What the task requires
What follows is a set of records; give them all back exactly.

Available records
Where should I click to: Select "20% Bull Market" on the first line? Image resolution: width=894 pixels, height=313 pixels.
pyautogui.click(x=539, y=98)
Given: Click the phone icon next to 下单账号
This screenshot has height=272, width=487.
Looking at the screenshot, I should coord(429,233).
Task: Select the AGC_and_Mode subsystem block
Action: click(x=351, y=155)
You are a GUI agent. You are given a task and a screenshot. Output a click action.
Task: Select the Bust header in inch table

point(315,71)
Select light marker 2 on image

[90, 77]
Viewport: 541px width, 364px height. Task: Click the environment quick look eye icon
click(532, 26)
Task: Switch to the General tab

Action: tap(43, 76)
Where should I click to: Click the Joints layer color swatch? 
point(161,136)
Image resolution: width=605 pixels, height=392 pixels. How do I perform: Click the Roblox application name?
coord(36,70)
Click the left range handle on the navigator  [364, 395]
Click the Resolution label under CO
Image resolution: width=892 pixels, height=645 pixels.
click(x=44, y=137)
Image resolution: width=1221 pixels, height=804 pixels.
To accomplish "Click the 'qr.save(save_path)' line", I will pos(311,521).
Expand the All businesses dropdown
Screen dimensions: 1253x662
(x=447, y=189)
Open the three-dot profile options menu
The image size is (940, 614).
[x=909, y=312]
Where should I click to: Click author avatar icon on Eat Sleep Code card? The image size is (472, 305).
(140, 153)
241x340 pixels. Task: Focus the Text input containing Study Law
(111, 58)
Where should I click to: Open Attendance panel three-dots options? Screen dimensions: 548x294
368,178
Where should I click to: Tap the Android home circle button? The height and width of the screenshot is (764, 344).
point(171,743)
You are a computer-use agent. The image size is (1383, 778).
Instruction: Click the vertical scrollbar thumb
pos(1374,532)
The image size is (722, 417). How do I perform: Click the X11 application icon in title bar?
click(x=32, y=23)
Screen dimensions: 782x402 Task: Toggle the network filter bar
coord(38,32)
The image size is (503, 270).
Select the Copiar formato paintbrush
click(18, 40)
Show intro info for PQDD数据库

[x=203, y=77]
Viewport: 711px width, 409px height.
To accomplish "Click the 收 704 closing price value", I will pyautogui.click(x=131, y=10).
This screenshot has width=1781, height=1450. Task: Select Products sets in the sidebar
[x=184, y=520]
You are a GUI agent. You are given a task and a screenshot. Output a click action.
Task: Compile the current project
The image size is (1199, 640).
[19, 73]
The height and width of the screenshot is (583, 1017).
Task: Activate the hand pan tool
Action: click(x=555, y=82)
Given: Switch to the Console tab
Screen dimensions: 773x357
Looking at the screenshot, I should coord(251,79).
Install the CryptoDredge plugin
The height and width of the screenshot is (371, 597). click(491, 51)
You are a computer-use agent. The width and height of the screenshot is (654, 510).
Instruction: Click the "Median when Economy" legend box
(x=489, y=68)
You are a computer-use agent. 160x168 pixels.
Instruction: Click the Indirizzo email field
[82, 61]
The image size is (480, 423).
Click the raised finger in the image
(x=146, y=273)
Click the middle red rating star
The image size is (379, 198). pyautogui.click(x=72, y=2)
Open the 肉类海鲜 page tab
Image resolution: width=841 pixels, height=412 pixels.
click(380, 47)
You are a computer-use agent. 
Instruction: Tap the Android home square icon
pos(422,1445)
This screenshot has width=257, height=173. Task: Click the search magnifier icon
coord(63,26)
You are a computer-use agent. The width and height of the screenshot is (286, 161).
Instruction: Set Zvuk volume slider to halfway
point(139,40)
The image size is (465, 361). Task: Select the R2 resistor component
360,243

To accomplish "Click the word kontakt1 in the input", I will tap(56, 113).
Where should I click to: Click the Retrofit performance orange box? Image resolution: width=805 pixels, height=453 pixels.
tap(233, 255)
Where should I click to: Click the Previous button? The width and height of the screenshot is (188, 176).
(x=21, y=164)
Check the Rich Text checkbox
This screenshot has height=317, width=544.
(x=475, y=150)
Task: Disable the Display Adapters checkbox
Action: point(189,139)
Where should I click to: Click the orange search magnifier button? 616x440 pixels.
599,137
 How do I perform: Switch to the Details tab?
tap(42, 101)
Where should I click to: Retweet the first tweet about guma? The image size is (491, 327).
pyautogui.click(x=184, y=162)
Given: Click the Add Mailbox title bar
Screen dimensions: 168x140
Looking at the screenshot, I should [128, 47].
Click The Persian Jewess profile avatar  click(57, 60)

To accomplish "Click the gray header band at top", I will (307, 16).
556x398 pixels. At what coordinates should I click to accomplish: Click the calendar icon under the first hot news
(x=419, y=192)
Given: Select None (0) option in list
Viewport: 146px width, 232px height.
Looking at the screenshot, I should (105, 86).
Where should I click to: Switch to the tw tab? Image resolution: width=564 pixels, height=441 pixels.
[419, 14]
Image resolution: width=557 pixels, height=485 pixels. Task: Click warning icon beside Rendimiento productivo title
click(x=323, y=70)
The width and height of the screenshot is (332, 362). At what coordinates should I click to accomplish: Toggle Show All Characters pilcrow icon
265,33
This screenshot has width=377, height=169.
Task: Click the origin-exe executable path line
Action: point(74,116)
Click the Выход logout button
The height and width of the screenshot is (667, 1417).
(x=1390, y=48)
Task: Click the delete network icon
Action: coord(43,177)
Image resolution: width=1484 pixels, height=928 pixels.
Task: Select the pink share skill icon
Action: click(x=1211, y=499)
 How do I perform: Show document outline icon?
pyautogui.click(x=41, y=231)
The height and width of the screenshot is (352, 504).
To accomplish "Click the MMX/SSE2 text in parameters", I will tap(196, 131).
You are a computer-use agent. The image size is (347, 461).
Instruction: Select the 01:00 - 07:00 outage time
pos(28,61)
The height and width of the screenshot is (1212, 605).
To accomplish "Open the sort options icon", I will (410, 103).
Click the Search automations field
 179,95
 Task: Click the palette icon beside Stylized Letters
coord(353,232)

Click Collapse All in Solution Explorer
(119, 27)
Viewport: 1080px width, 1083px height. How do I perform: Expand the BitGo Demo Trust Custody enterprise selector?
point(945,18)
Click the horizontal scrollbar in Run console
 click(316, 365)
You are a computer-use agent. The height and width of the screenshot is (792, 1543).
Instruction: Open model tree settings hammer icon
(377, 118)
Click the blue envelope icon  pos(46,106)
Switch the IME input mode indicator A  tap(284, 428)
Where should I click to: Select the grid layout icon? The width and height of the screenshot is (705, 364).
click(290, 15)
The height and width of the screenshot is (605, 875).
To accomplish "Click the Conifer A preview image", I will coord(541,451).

Task response
Where should I click to: Select "20% Bull Market" on the first line? Image resolution: width=894 pixels, height=313 pixels.
pyautogui.click(x=539, y=98)
Given: Click the phone icon next to 下单账号
This screenshot has height=272, width=487.
Looking at the screenshot, I should coord(429,233).
Task: Select the AGC_and_Mode subsystem block
Action: click(x=351, y=155)
You are a GUI agent. You are given a task and a screenshot. Output a click action.
Task: Select the Bust header in inch table

point(315,71)
Select light marker 2 on image

[90, 77]
Viewport: 541px width, 364px height. Task: Click the environment quick look eye icon
click(532, 26)
Task: Switch to the General tab

Action: tap(43, 76)
Where should I click to: Click the Joints layer color swatch? 
point(161,136)
Image resolution: width=605 pixels, height=392 pixels. How do I perform: Click the Roblox application name?
coord(36,70)
Click the left range handle on the navigator  [364, 395]
Click the Resolution label under CO
Image resolution: width=892 pixels, height=645 pixels.
click(x=44, y=137)
Image resolution: width=1221 pixels, height=804 pixels.
To accomplish "Click the 'qr.save(save_path)' line", I will pos(311,521).
Expand the All businesses dropdown
Screen dimensions: 1253x662
(x=447, y=189)
Open the three-dot profile options menu
The image size is (940, 614).
[x=909, y=312]
Where should I click to: Click author avatar icon on Eat Sleep Code card? The image size is (472, 305).
(140, 153)
241x340 pixels. Task: Focus the Text input containing Study Law
(111, 58)
Where should I click to: Open Attendance panel three-dots options? Screen dimensions: 548x294
368,178
Where should I click to: Tap the Android home circle button? The height and width of the screenshot is (764, 344).
point(171,743)
You are a computer-use agent. The image size is (1383, 778).
Instruction: Click the vertical scrollbar thumb
pos(1374,532)
The image size is (722, 417). How do I perform: Click the X11 application icon in title bar?
click(x=32, y=23)
Screen dimensions: 782x402 Task: Toggle the network filter bar
coord(38,32)
The image size is (503, 270).
Select the Copiar formato paintbrush
click(18, 40)
Show intro info for PQDD数据库

[x=203, y=77]
Viewport: 711px width, 409px height.
To accomplish "Click the 收 704 closing price value", I will pyautogui.click(x=131, y=10).
This screenshot has width=1781, height=1450. Task: Select Products sets in the sidebar
[x=184, y=520]
You are a GUI agent. You are given a task and a screenshot. Output a click action.
Task: Compile the current project
The image size is (1199, 640).
[19, 73]
The height and width of the screenshot is (583, 1017).
Task: Activate the hand pan tool
Action: click(x=555, y=82)
Given: Switch to the Console tab
Screen dimensions: 773x357
Looking at the screenshot, I should coord(251,79).
Install the CryptoDredge plugin
The height and width of the screenshot is (371, 597). click(491, 51)
You are a computer-use agent. The width and height of the screenshot is (654, 510).
Instruction: Click the "Median when Economy" legend box
(x=489, y=68)
You are a computer-use agent. 160x168 pixels.
Instruction: Click the Indirizzo email field
[82, 61]
The image size is (480, 423).
Click the raised finger in the image
(x=146, y=273)
Click the middle red rating star
The image size is (379, 198). pyautogui.click(x=72, y=2)
Open the 肉类海鲜 page tab
Image resolution: width=841 pixels, height=412 pixels.
click(380, 47)
You are a computer-use agent. 
Instruction: Tap the Android home square icon
pos(422,1445)
This screenshot has width=257, height=173. Task: Click the search magnifier icon
coord(63,26)
You are a computer-use agent. The width and height of the screenshot is (286, 161).
Instruction: Set Zvuk volume slider to halfway
point(139,40)
The image size is (465, 361). Task: Select the R2 resistor component
360,243

To accomplish "Click the word kontakt1 in the input", I will tap(56, 113).
Where should I click to: Click the Retrofit performance orange box? Image resolution: width=805 pixels, height=453 pixels.
tap(233, 255)
Where should I click to: Click the Previous button? The width and height of the screenshot is (188, 176).
(x=21, y=164)
Check the Rich Text checkbox
This screenshot has height=317, width=544.
(x=475, y=150)
Task: Disable the Display Adapters checkbox
Action: point(189,139)
Where should I click to: Click the orange search magnifier button? 616x440 pixels.
599,137
 How do I perform: Switch to the Details tab?
tap(42, 101)
Where should I click to: Retweet the first tweet about guma? The image size is (491, 327).
pyautogui.click(x=184, y=162)
Given: Click the Add Mailbox title bar
Screen dimensions: 168x140
Looking at the screenshot, I should [128, 47].
Click The Persian Jewess profile avatar  click(57, 60)

To accomplish "Click the gray header band at top", I will (307, 16).
556x398 pixels. At what coordinates should I click to accomplish: Click the calendar icon under the first hot news
(x=419, y=192)
Given: Select None (0) option in list
Viewport: 146px width, 232px height.
Looking at the screenshot, I should (105, 86).
Where should I click to: Switch to the tw tab? Image resolution: width=564 pixels, height=441 pixels.
[419, 14]
Image resolution: width=557 pixels, height=485 pixels. Task: Click warning icon beside Rendimiento productivo title
click(x=323, y=70)
The width and height of the screenshot is (332, 362). At what coordinates should I click to accomplish: Toggle Show All Characters pilcrow icon
265,33
This screenshot has width=377, height=169.
Task: Click the origin-exe executable path line
Action: point(74,116)
Click the Выход logout button
The height and width of the screenshot is (667, 1417).
(x=1390, y=48)
Task: Click the delete network icon
Action: coord(43,177)
Image resolution: width=1484 pixels, height=928 pixels.
Task: Select the pink share skill icon
Action: click(x=1211, y=499)
 How do I perform: Show document outline icon?
pyautogui.click(x=41, y=231)
The height and width of the screenshot is (352, 504).
To accomplish "Click the MMX/SSE2 text in parameters", I will tap(196, 131).
You are a computer-use agent. The image size is (347, 461).
Instruction: Select the 01:00 - 07:00 outage time
pos(28,61)
The height and width of the screenshot is (1212, 605).
To accomplish "Open the sort options icon", I will (410, 103).
Click the Search automations field
 179,95
 Task: Click the palette icon beside Stylized Letters
coord(353,232)

Click Collapse All in Solution Explorer
(119, 27)
Viewport: 1080px width, 1083px height. How do I perform: Expand the BitGo Demo Trust Custody enterprise selector?
point(945,18)
Click the horizontal scrollbar in Run console
 click(316, 365)
You are a computer-use agent. The height and width of the screenshot is (792, 1543).
Instruction: Open model tree settings hammer icon
(377, 118)
Click the blue envelope icon  pos(46,106)
Switch the IME input mode indicator A  tap(284, 428)
Where should I click to: Select the grid layout icon? The width and height of the screenshot is (705, 364).
click(290, 15)
The height and width of the screenshot is (605, 875).
To accomplish "Click the Conifer A preview image", I will coord(541,451).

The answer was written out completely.